Hacker News new | ask | show | jobs
I made a zero cost browser-use tool – let AI click and type on webpages for you (github.com)
1 points by pdufour 5 hours ago
1 comments

Link: https://github.com/pdufour/browser-use-wasm

So one of the big constraints of browser-use models is that they require a server running your vision language model to handle the images and convert it to actions.

That means if for instance you are a site owner and you want to include a AI widget that lets users control the webpage you are on via AI (i.e. ask the page to fill out this form) you would need a complicated server setup running a VLM.

I decided to build something different. We have had WebGPU and client-side models for a while, so I decided to build a library that does the following:

[Live page (iframe)] ──► [SnapDOM screenshot] ──► [ShowUI VLA WASM worker] ──► [DOM action at [x, y]]

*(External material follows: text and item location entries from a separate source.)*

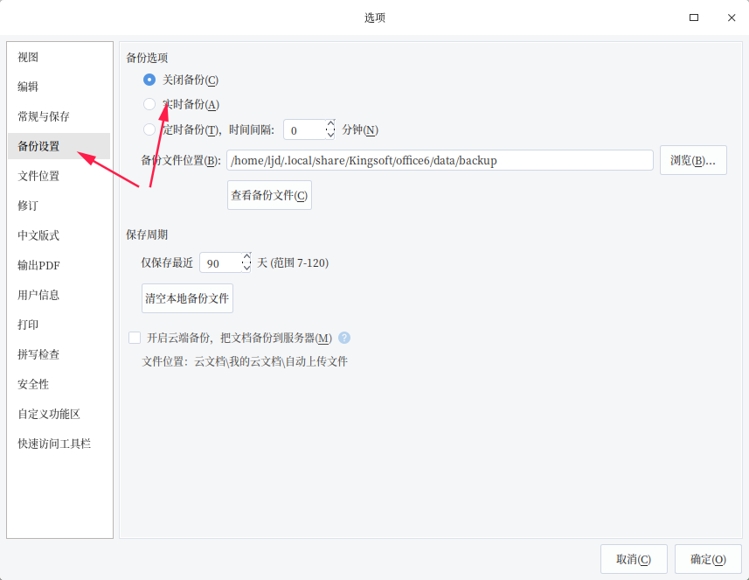Decrease the retention days spinner

click(246, 268)
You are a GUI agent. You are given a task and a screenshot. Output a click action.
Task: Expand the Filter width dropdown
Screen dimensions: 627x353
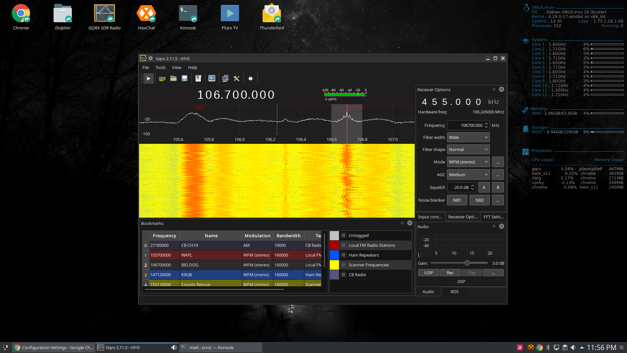[468, 138]
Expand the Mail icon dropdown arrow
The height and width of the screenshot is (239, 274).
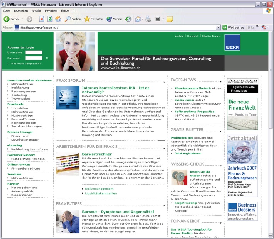click(x=143, y=19)
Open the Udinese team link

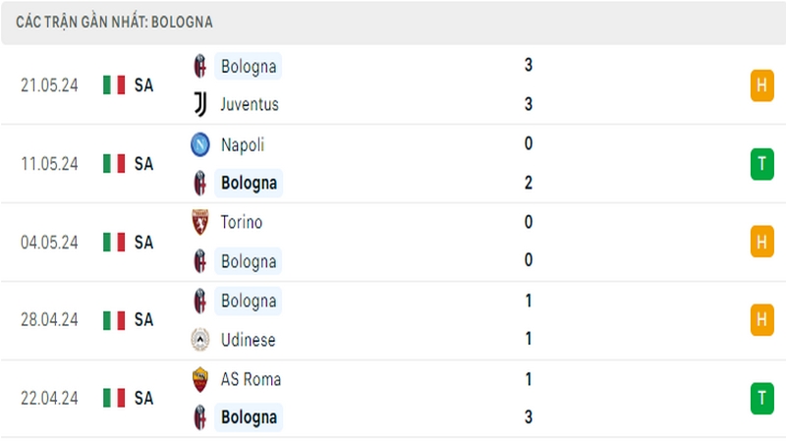tap(249, 340)
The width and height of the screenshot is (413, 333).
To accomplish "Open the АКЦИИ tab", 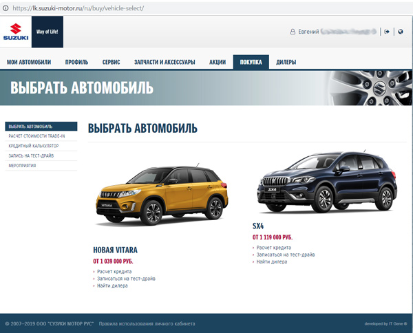I will pos(218,63).
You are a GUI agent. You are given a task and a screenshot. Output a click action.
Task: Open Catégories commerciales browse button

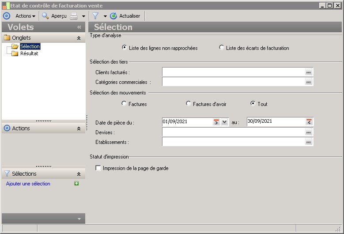click(x=309, y=82)
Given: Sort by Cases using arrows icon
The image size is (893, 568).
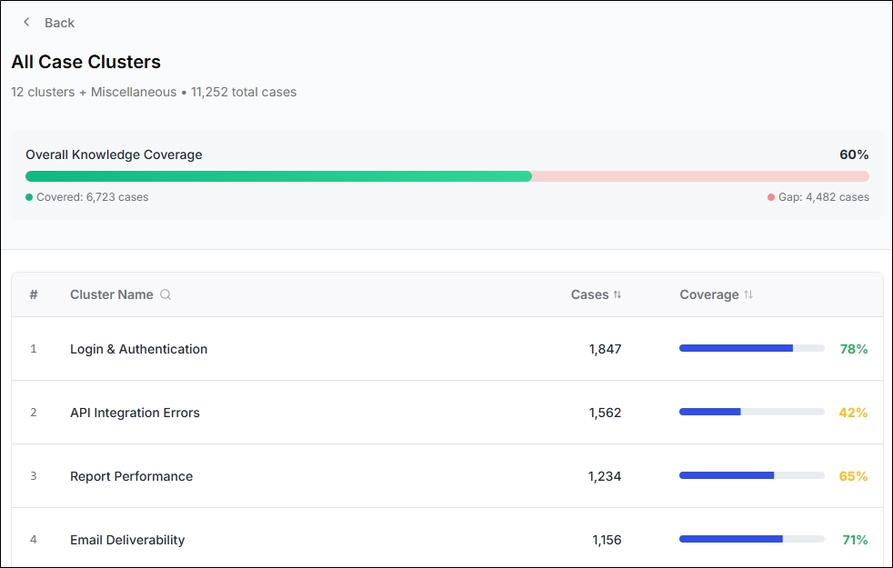Looking at the screenshot, I should (x=617, y=294).
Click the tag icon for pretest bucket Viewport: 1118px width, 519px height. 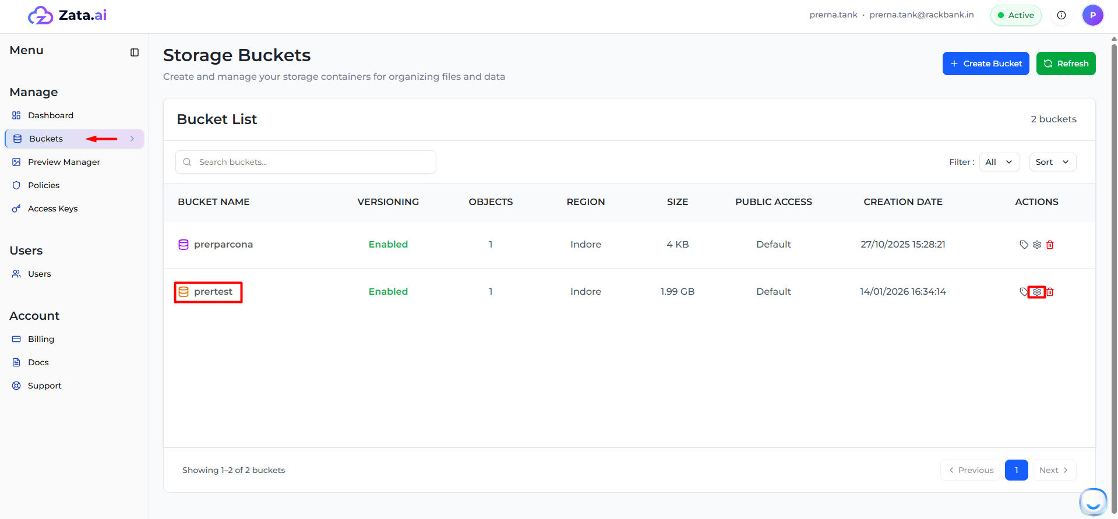pos(1023,292)
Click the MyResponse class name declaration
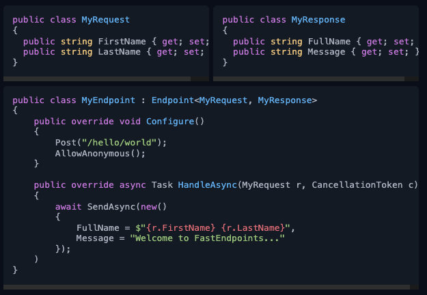Screen dimensions: 427x295 point(318,20)
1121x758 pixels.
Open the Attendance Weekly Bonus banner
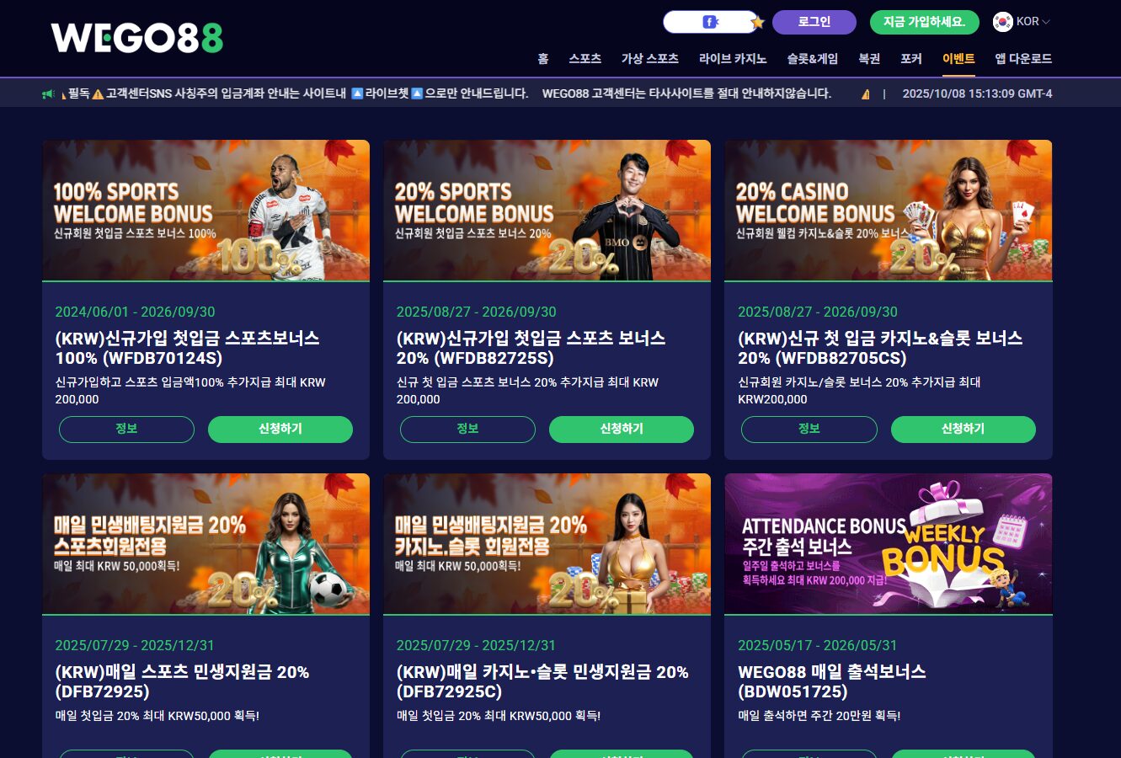click(888, 543)
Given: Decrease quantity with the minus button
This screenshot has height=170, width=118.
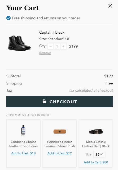Looking at the screenshot, I should tap(51, 46).
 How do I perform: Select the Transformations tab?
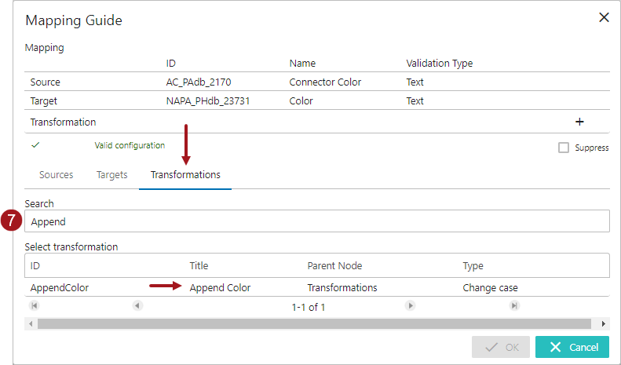click(185, 175)
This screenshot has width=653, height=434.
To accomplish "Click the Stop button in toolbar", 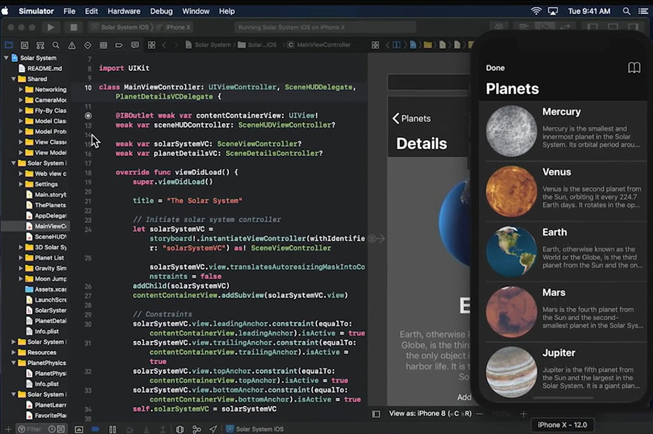I will (x=73, y=27).
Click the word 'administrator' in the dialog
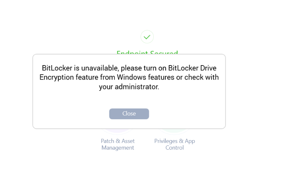 pos(136,87)
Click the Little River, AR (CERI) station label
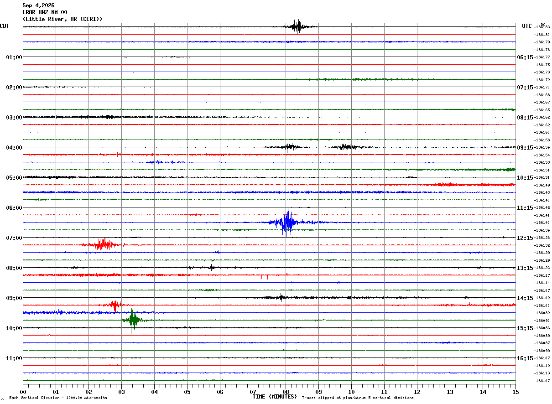Image resolution: width=552 pixels, height=404 pixels. click(x=62, y=19)
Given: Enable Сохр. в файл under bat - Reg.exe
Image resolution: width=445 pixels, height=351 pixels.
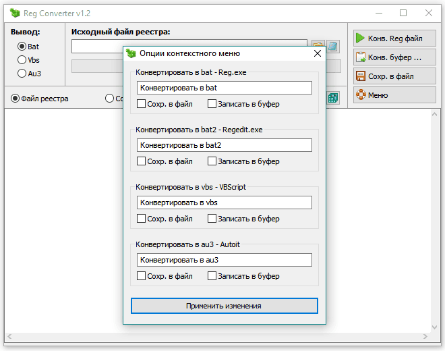Looking at the screenshot, I should coord(141,104).
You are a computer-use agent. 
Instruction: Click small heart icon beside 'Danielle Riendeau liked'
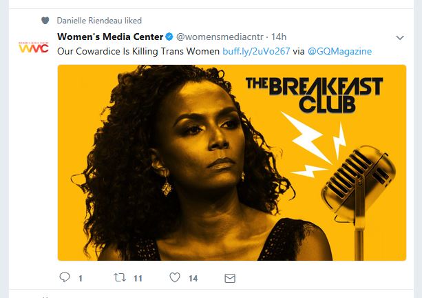[45, 20]
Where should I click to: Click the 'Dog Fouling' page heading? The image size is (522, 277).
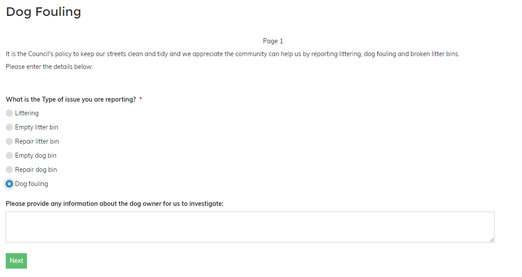[43, 12]
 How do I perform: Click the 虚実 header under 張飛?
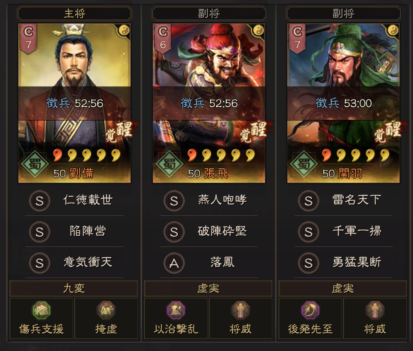click(208, 289)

Essentially this creates a browser-use model that runs entirely in your browser (no servers). There are a couple of libraries that make this possible:

- wllama for instance allows you to run any gguf model, which means easy access to VLA model on HF (I found ShowUi-2b to be the best but I want to try Nvidia LocateAnything)

- snapdom - as mentioned, this renders your webpage to an svg which is then passed to the VLA

After creating the workflow with those libraries, the rest is cake (not).

Some difficulties I had and my solutions for them:

- Snapdom had 1px rendering differences due to the inconsistencies rendering html that used a system font within a foreignObject tag in a svg - the fix it to use fonts from a CDN which provide font metrics for leading values

- Image resizing - you have to do some resizing to fit everything into limited space - this involved many different resizing methodologies

- Accuracy - finding out what increased my accuracy was quite hard at first till I found some evals such as MiniWoB++ (a web interaction test suite)

- Multi-step planning - my half-baked solution is to let the LLM generate the multiple steps, but in order for it to be comprehensive I would need to capture page, generate, capture page, generate, etc in a loop. I haven't done that yet

I am very interested in the client side LLM space so let me know if you have any thoughts!